10% of 20,000. That $1,000 can mean the difference between eating, paying the rent, paying the utilities, et cetera.

10% of 2,000,000. Being left with $1.8 million, that person can still live in opulence. It doesn't make a dent.

First the pickybutt in me has to note that it is $2,000 but I'm sure you meant that anyway.

Second what if the $20,000 was being paid to someone living on government land in a travel trailer or motorhome. Then it would cover them just fine.

Finally, most people making that level of income do not make in consistantly. Everyone has good years and bad years and when you are in the investor class versus the salary class, this becomes profoundly true. Many folks making this type of money are entertainers, athletes, you name it. It becomes more like a windfall and might represent only a few years of their lives where they earned that.

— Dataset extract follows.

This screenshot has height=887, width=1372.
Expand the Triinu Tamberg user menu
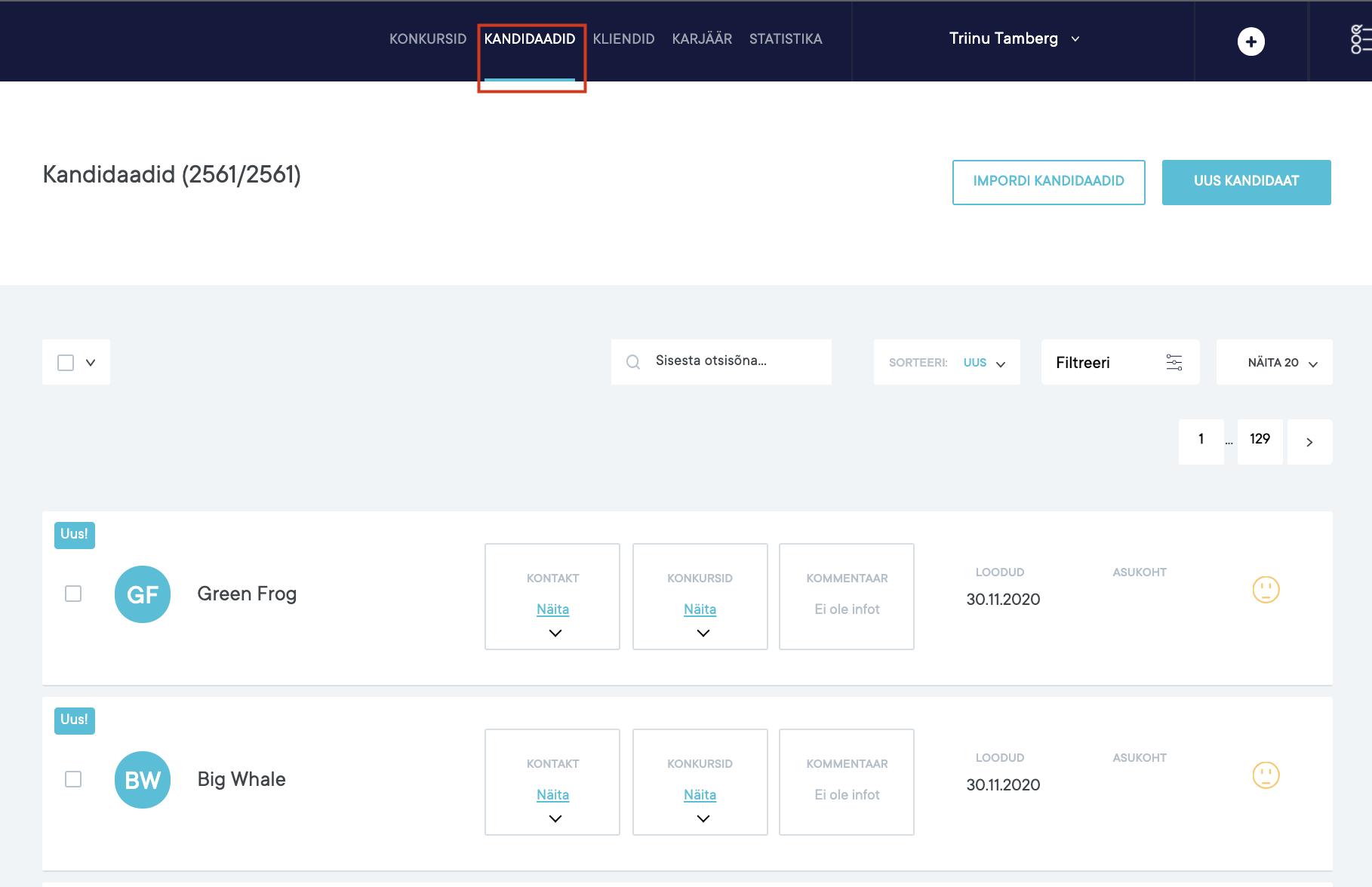coord(1014,39)
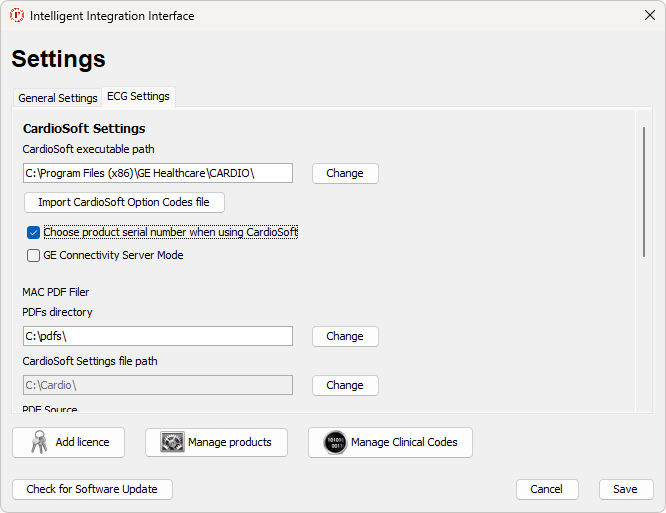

Take the esteemed Steve Jobs and his journey. He was pushed out of Apple. He took his money and went on to create or fund other companies like NeXT and Pixar. What if the benevolent government had simply declared one time winning the lottery was enough, and that he ought to give them 80-90% of the "winnings" because he could still live well for the rest of his life per their reasoning.

Where would Apple be now? Where would all the wealth and innovation that has happened be now? Do you think the government can give us that instead?

Quote:
Originally Posted by BR View Post

Why not work with me to find out since you now see that SAME NUMBER doesn't mean EQUALITY?

I think he meant that you were gettint started trying to explain, not that he agrees with your claims.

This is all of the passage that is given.